Everyone has been in this situation at least once in their life with the one who got away! Mine was quite similar. He was the quintessential fuckboy (if I may say so), no girl could hold his attention for long. So, I knew that I could never be a part of that complex cycle and ruin our friendship. Sounds done and dusted? I also knew he was one of my closest friends so there was no way out. One-sided love is like having the most delicious junk food. You know it’s bad for you, but god damn it looks, feels and tastes like heaven!

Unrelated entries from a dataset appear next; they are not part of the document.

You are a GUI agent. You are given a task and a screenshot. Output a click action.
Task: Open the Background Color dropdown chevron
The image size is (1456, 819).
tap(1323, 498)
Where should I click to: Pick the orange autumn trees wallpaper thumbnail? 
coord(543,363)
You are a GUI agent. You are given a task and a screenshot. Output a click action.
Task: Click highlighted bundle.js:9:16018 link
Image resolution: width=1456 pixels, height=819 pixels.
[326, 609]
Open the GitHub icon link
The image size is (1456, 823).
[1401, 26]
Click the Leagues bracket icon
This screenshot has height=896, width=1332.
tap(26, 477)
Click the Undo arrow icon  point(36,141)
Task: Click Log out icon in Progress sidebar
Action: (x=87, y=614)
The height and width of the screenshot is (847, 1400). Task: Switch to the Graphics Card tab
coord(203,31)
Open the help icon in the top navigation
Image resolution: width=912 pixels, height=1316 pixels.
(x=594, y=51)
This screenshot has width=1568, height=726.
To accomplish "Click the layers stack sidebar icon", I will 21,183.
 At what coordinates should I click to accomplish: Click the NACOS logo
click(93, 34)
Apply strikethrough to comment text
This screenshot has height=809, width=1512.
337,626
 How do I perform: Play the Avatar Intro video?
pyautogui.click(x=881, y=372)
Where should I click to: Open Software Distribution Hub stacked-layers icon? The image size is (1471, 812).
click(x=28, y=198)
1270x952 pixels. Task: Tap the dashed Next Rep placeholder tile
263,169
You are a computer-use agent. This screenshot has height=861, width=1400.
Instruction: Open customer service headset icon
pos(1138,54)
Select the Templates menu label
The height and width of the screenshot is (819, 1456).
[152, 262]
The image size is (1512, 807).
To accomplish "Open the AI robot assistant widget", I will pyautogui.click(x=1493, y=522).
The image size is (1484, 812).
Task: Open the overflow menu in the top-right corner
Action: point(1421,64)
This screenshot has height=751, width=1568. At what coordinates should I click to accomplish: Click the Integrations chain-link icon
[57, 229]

But, it’s the only kind of love that teaches you some of the harshest - albeit, truthful - lessons of life you may ever learn. It’s freedom to love without inhibitions. It’s throwing caution to the wind. It’s like telling the devil you dared. You’re going to pay for it; you just don’t know when and how. And so, I did it all - irrevocably, unfailingly! I organised his parties, surprised him on his birthdays, made playlists of his favourite songs, took midnight drives by the sea and expected nothing in return. Selfless love is as evil as it is painful. But knowing that none of his girls could make him smile the way I did - they didn’t know him like I did - somehow made me feel like I was superior; like I had more than they ever would. And that’s where the problem lay. You see, things are never as they seem to be.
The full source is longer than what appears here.